→ LIJST MET OPDRACHTEN
a) Welke standen noemt de tekst over de WLAN-hotspot van de MMI voor de instelling "WLAN actief"? Geef ze allemaal.
b) Hoe lang moet volgens de tekst over de WLAN-hotspot van de MMI het password zijn bij de codeerwijze WEP?
c) Vul de tekst over de WLAN-hotspot van de MMI aan vanaf de plek waar die ophoudt.

→ AANGELEVERD FRAGMENT

De MMI kunt u als WLAN-hotspot voor de internettoegang voor maximaal 8 WLAN-apparaten gebruiken. Tijdens het rijden is een beperkt gebruik van niet-bevestigde, lichte, kleine WLAN-apparaten alleen achter in de wagen mogelijk.
Kies de toets TEL > keuzetoets Instellingen > WLAN-instellingen.
Via het menu WLAN-instellingen kunnen de volgende instellingen worden uitgevoerd:
WLAN actief
De WLAN-hotspot van de MMI is af fabriek gedeactiveerd. Uw WLAN-hotspot moet geactiveerd en zichtbaar zijn om een verbinding tussen uw wagen en uw WLAN-apparaat tot stand te kunnen brengen.
- Uit: de WLAN-hotspot van de MMI is gedeactiveerd. Een internetverbinding is niet mogelijk.
- zichtbaar: de WLAN-hotspot van de MMI is actief en kan voor een internetverbinding worden gebruikt.
- onzichtbaar: de WLAN-hotspot van de MMI is actief, maar voor andere apparaten niet zichtbaar. Een verbinding met nieuwe WLAN-apparaten kan niet tot stand worden gebracht.
De WLAN-verbinding tussen uw wagen en uw WLAN-apparaat (laptop, mobiele telefoon) ist gecodeerd. Om een verbinding tot stand te brengen, moet u bij het inrichten van uw WLAN-apparaat de volgende waarden ingeven. Deze kunt u indien gewenst wijzigen.
- Toegangspunt (SSID): naam van het WLAN-netwerk
- Codeerwijze: WEP, WPA of WPA2
- Password: afhankelijk van de codeerwijze wordt in de MMI een password gegenereerd, waarmee de WLAN-verbinding wordt gecodeerd. Het password kan worden gewijzigd. Kiest u in dat geval a.u.b. een overeenkomstig veilig password. Bij de codeerwijze WEP moet het password precies 13 tekens lang zijn. Bij de codeerwijze WPA of WPA2 moet het password ten minste 8 en maximaal 63 tekens lang zijn.
- Instellingen overnemen: de gewijzigde instellingen worden in de MMI overgenomen. De wijzigingen moet u vervolgens op uw mobiele WLAN-apparaat actualiseren.
ATTENTIE!

→ GETOONDE GEGEVENS
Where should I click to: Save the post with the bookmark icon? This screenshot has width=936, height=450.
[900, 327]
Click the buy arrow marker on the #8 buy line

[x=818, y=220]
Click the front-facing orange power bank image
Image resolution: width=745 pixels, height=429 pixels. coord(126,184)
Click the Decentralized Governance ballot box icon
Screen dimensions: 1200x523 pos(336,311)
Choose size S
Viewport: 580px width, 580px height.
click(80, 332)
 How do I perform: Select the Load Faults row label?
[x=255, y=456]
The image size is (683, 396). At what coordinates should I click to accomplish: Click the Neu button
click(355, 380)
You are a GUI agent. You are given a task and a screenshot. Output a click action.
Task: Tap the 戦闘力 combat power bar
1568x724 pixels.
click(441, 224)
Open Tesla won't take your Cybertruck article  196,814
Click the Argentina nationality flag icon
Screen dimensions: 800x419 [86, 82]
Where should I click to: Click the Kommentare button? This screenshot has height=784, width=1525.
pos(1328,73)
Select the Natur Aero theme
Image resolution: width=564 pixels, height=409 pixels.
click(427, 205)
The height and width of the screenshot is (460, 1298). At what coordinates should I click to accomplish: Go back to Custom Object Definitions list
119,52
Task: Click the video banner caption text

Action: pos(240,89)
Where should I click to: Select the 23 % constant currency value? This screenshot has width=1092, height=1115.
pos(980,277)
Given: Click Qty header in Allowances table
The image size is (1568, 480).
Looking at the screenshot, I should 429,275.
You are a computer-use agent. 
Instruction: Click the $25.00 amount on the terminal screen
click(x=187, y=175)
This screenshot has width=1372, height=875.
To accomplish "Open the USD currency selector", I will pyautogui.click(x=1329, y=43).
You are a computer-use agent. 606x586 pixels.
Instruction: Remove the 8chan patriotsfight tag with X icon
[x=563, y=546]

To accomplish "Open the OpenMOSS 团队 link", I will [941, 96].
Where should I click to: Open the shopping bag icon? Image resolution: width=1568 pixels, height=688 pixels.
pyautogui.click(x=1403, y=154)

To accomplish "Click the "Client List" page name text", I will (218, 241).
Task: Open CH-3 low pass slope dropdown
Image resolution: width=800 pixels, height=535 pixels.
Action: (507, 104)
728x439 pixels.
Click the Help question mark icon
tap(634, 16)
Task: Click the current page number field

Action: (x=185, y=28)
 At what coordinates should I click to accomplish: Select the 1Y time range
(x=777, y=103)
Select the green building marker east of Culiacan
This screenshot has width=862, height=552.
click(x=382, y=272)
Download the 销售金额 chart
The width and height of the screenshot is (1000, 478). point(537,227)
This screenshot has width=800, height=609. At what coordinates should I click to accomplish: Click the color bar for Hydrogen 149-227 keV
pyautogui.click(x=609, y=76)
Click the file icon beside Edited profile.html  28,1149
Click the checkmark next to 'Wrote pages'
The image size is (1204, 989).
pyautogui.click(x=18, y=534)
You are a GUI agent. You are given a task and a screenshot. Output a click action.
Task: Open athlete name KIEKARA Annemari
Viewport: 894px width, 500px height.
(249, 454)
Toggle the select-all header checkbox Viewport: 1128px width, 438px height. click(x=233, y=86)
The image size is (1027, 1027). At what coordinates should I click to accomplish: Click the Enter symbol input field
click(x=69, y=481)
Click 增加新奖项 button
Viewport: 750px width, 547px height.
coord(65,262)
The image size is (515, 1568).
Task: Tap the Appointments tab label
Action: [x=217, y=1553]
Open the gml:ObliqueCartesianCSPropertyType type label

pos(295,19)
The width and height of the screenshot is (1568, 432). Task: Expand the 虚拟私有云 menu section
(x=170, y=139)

→ ANTWOORDEN PER OPDRACHT
a) Uit, zichtbaar, onzichtbaar

b) Precies 13 tekens.

c)
- Laat u als bestuurder door de gebruiksmogelijkheden van de WLAN-hotspot niet van de verkeerssituatie afleiden – gevaar voor ongevallen!
- Laptops en vergelijkbaar zware apparaten kunnen alleen bij stilstand van de wagen veilig worden gebruikt, omdat ze zoals alle losse voorwerpen in geval van een ongeval door de wagen worden geslingerd en zware verwondingen kunnen veroorzaken. Dergelijke apparaten moeten tijdens het rijden veilig worden opgeborgen.
- Tijdens het rijden mogen op de voorste zitplaatsen in het werkingsgebied van de airbags geen WLAN-apparaten gebruikt worden. Let ook op de waarschuwingsaanwijzingen in het instructieboekje van de wagen in het hoofdstuk „Airbagsysteem“ onder „Belangrijke aanwijzingen voor het voorairbagsysteem“.
Voorzichtig!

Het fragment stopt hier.